The early symptoms of a diabetic foot include pain, discoloration, loss of sensation, poor balance, and a “pins and needles” feeling.
As the disease advances, there is an ever-increasing vulnerability to soft-tissue wounds that develop into nonhealing ulcers and infections.
At their worst, chronic infections like these can lead to gangrene and amputations. Concurrent to the soft tissue vulnerability is a very high rate of notably severe foot deformities such as hallux valgus, bunions, corns and calluses, and hammer toes.
The central issue is the progressive loss of the oxygenation that is necessary for tissues to heal.
Over time, the diabetic foot follows the sequence of venous stasis, poor circulation, capillary breakdown, and, ultimately, soft tissue necrosis.
What causes a diabetic foot?
All of these issues are worsened by maladapted foot function.
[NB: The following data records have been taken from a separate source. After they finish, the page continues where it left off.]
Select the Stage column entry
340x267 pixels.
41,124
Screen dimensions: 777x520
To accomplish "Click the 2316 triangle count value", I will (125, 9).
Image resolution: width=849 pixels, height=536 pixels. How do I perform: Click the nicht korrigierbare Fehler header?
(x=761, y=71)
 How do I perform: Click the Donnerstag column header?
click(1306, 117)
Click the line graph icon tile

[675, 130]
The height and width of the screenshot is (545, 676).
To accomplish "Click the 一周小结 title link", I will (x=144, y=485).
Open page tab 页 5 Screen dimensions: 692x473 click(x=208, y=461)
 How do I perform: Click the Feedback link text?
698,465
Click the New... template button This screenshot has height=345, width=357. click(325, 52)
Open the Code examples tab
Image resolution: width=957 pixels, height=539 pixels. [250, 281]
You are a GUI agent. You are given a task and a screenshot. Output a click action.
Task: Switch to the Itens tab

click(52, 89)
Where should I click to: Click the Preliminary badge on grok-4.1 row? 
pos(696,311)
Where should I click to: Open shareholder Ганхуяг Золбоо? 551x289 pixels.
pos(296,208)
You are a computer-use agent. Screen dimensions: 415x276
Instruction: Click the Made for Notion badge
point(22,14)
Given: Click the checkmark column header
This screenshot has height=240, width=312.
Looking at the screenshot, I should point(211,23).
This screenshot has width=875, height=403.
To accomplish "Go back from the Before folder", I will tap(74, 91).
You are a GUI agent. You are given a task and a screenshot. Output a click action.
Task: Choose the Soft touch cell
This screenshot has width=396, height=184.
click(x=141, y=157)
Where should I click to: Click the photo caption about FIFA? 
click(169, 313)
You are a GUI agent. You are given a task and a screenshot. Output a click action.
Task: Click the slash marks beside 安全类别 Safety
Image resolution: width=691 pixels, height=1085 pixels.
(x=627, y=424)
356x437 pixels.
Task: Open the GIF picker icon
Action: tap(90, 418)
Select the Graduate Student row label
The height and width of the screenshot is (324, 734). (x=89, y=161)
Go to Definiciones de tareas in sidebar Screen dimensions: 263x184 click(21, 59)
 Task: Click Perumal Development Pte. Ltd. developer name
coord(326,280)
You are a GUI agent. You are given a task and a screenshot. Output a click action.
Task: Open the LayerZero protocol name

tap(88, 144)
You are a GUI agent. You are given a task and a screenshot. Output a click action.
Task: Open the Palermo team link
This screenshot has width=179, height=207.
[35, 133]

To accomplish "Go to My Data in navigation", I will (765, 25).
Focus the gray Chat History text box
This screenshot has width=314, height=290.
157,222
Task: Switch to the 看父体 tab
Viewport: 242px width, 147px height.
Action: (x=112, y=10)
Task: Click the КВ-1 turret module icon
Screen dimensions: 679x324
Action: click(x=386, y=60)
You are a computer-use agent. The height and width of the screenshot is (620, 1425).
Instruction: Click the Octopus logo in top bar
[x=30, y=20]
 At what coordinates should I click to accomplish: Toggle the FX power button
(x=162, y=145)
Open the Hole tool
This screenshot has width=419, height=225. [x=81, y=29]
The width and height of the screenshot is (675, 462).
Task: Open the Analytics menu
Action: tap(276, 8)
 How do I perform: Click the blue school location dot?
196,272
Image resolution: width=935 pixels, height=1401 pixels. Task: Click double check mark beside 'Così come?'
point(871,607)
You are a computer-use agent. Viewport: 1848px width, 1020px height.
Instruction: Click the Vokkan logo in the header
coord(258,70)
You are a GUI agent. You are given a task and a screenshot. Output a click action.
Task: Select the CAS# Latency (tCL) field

Lower leg muscle function, which is essential for venous blood return, is poor to absent in maladapted feet. Healthy lower leg muscles normally act as muscular ‘pumps’ for venous blood return.
Maladapted foot function also exhibits an inefficient and unstable arch system. Instability increases excessive foot movement in a shoe, which imposes inappropriate pressure at localized points along with rubbing and friction to generate “hot spots” that are the precursor to the formation of ulcers.
When maladapted neuromuscular function is present, especially concurrent with the metabolic vulnerabilities of diabetes, the serious consequences of deformity and soft tissue necrosis are almost inevitable.